---------- DATA EXCERPTS

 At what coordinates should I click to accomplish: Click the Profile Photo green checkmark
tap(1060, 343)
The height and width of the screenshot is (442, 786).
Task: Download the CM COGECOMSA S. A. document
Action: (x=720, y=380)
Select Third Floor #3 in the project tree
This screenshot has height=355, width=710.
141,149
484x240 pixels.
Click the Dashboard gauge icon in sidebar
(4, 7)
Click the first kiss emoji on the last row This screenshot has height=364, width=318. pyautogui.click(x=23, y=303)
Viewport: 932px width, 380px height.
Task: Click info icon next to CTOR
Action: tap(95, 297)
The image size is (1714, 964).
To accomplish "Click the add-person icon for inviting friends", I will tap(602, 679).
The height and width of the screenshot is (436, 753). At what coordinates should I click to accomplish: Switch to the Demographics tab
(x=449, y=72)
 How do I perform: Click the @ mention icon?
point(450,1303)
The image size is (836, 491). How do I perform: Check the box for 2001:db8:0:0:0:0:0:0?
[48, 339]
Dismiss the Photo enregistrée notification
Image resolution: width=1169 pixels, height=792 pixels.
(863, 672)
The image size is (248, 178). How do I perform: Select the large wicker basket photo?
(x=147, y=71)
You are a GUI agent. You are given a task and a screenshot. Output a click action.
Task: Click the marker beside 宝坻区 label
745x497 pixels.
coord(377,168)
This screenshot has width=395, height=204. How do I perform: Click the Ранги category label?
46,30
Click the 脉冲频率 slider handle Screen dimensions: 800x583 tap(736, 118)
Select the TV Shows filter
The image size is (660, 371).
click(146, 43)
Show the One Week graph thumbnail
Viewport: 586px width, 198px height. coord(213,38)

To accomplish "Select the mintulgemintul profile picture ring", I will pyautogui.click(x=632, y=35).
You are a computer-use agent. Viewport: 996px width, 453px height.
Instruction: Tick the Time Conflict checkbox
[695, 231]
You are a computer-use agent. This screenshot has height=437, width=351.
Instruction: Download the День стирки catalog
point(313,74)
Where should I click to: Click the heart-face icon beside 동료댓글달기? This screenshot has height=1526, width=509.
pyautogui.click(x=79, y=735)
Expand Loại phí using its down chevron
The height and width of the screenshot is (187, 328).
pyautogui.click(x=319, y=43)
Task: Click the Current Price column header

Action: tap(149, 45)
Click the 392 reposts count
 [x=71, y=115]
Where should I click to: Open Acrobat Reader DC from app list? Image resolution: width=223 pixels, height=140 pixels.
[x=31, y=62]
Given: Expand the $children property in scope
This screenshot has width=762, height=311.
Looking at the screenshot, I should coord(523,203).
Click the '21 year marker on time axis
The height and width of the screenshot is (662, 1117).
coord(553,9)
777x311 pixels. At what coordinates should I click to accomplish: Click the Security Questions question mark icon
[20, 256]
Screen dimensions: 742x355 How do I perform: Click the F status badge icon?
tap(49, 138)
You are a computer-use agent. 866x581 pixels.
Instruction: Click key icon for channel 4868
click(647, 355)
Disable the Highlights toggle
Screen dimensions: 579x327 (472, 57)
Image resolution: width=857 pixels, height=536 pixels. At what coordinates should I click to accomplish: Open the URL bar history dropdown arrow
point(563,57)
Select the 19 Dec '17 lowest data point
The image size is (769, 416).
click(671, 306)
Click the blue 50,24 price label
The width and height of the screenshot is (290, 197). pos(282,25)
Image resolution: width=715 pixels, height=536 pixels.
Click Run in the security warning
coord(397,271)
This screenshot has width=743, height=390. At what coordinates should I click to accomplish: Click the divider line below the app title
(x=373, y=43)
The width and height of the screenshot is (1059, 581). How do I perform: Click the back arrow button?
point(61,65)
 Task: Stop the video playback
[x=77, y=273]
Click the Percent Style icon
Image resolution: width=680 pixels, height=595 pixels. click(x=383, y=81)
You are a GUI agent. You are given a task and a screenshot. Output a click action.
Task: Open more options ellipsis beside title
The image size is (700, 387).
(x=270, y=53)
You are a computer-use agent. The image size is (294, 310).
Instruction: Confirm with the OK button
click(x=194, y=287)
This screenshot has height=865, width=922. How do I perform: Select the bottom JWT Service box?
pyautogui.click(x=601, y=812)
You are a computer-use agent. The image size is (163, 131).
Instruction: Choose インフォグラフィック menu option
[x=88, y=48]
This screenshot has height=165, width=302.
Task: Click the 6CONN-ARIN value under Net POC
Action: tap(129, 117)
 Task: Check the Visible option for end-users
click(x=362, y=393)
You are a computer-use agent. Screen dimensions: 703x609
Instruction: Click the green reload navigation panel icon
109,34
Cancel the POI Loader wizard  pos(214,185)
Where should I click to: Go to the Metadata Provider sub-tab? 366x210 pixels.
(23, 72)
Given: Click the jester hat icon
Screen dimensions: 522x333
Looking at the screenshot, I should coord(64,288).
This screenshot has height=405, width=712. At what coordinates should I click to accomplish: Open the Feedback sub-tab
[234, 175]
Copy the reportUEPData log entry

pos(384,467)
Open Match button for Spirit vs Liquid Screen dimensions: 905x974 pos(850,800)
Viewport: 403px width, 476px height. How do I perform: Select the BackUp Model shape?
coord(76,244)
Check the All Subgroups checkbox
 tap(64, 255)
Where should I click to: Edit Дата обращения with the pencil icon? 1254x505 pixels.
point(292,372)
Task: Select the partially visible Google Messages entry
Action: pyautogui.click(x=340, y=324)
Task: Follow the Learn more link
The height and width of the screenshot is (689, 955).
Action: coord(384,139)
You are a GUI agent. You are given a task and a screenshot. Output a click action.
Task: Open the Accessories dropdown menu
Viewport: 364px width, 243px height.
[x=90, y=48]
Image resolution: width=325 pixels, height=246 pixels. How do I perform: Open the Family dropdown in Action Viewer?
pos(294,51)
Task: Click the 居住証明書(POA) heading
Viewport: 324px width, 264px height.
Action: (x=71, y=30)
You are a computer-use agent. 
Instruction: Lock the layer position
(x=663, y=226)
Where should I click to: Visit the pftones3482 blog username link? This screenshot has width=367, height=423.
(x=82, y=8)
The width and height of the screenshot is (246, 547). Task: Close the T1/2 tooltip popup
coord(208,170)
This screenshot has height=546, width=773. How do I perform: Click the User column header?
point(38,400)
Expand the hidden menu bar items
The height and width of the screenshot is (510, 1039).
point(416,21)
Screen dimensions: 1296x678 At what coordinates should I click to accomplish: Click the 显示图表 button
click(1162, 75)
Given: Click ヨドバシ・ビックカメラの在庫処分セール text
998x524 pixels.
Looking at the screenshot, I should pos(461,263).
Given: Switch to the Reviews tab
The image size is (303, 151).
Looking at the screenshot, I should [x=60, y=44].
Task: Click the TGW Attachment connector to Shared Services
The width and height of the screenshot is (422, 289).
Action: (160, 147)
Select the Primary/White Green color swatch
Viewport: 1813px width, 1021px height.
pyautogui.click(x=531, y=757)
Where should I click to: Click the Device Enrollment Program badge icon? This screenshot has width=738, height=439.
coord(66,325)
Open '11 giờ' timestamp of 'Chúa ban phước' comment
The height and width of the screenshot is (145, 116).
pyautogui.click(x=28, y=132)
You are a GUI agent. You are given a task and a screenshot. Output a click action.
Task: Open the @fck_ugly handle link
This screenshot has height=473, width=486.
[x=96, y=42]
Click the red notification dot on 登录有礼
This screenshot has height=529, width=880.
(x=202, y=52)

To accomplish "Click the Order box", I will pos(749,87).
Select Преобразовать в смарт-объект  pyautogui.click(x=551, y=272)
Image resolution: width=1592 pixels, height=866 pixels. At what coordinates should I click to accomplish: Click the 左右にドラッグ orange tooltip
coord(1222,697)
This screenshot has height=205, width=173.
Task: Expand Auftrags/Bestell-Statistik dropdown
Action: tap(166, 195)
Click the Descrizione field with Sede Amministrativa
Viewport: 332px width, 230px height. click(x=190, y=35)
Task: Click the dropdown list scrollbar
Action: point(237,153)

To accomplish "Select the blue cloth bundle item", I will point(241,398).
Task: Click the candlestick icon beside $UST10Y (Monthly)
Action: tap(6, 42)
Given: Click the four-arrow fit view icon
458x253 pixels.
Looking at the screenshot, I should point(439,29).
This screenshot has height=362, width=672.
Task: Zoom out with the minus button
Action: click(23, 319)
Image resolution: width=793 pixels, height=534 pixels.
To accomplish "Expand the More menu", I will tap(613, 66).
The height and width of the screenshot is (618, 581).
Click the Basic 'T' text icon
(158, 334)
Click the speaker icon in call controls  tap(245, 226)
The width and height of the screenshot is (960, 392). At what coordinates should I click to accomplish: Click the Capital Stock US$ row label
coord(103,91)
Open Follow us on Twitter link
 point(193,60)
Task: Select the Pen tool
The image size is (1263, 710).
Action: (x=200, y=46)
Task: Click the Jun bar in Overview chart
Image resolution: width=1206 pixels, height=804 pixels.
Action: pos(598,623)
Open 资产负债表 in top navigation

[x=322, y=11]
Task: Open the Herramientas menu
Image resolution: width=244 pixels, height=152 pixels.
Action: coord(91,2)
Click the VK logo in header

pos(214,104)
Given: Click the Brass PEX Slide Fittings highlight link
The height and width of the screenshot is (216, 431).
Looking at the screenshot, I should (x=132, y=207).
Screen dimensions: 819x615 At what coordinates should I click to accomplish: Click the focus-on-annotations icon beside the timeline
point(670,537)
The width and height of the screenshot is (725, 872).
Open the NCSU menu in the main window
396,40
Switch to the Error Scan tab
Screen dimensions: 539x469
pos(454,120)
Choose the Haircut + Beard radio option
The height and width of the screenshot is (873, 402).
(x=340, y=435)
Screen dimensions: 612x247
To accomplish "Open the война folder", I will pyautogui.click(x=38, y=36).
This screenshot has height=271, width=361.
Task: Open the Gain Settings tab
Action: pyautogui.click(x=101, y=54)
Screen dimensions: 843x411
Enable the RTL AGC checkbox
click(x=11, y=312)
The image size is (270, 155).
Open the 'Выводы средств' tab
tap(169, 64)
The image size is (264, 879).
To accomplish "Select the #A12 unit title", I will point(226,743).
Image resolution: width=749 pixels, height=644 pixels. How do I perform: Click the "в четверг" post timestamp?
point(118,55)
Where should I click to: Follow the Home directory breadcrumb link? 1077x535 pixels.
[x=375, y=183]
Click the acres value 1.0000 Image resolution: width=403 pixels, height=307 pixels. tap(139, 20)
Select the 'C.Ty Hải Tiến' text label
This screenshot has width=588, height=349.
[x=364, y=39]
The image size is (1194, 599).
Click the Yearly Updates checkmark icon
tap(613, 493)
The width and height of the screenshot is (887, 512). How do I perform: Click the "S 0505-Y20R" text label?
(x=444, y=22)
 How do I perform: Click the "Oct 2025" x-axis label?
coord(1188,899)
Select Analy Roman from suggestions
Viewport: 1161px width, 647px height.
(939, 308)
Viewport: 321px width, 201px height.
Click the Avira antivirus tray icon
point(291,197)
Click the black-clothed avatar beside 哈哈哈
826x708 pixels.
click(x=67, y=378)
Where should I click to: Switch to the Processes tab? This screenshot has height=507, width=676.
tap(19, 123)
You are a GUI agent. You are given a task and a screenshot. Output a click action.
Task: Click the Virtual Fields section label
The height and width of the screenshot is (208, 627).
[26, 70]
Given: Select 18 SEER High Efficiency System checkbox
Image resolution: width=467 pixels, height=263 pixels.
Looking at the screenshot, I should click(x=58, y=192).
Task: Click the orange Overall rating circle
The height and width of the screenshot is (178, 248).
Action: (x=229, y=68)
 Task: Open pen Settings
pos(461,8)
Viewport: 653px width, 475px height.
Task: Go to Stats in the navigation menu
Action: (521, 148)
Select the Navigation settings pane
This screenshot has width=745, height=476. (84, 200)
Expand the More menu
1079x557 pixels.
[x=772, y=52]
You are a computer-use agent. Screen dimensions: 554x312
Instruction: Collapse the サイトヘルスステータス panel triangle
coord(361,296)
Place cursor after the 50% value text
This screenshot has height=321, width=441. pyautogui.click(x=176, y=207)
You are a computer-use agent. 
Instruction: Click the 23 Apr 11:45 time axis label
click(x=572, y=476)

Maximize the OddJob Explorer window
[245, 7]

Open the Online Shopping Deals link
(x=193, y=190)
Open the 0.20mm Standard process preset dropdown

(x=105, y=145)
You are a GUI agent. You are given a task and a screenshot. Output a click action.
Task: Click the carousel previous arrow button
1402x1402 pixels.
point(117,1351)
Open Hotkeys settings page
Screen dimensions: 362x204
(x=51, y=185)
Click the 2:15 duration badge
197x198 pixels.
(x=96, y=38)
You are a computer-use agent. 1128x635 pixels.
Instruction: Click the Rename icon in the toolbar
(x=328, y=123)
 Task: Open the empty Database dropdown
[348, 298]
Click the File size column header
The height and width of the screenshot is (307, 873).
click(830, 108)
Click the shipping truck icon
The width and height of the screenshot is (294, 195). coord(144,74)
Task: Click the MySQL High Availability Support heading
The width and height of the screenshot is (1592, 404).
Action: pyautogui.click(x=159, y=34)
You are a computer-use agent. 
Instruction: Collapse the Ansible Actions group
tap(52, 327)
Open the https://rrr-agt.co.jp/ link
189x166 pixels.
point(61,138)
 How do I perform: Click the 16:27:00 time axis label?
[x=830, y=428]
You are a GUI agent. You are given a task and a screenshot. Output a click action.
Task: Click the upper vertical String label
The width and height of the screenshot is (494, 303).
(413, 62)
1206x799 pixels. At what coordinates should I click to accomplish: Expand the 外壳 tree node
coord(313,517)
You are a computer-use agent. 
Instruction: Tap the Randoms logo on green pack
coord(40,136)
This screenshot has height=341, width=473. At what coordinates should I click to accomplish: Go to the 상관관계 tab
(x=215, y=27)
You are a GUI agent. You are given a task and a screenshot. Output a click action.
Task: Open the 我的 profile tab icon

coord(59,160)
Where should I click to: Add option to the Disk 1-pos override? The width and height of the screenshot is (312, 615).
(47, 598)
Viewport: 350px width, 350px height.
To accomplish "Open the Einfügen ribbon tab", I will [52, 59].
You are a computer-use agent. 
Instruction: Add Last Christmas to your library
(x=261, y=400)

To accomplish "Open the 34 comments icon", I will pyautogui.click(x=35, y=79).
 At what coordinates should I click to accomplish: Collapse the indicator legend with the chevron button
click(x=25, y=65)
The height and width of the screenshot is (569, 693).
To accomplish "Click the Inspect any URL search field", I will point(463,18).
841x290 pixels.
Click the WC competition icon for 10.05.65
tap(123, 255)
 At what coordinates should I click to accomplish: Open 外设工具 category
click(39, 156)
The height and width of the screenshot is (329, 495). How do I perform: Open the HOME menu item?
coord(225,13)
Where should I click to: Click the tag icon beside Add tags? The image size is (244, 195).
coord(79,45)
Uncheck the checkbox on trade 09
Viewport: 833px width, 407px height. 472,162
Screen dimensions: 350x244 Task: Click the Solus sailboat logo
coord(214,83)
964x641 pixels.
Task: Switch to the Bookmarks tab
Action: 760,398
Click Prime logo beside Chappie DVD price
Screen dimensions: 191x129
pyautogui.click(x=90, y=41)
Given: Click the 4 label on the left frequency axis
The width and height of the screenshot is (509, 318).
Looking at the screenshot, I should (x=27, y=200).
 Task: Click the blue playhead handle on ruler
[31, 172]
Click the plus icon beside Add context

--------------------

*WORK ORDER*
Reproduce the entries above exactly, but only the lines between the line holding "Expand Loại phí using its down chevron" and the line holding "Given: Expand the $children property in scope", inclusive.

*EXERCISE SOLUTION*
Expand Loại phí using its down chevron
The height and width of the screenshot is (187, 328).
pyautogui.click(x=319, y=43)
Task: Click the Current Price column header

Action: tap(149, 45)
Click the 392 reposts count
 [x=71, y=115]
Where should I click to: Open Acrobat Reader DC from app list? Image resolution: width=223 pixels, height=140 pixels.
[x=31, y=62]
Given: Expand the $children property in scope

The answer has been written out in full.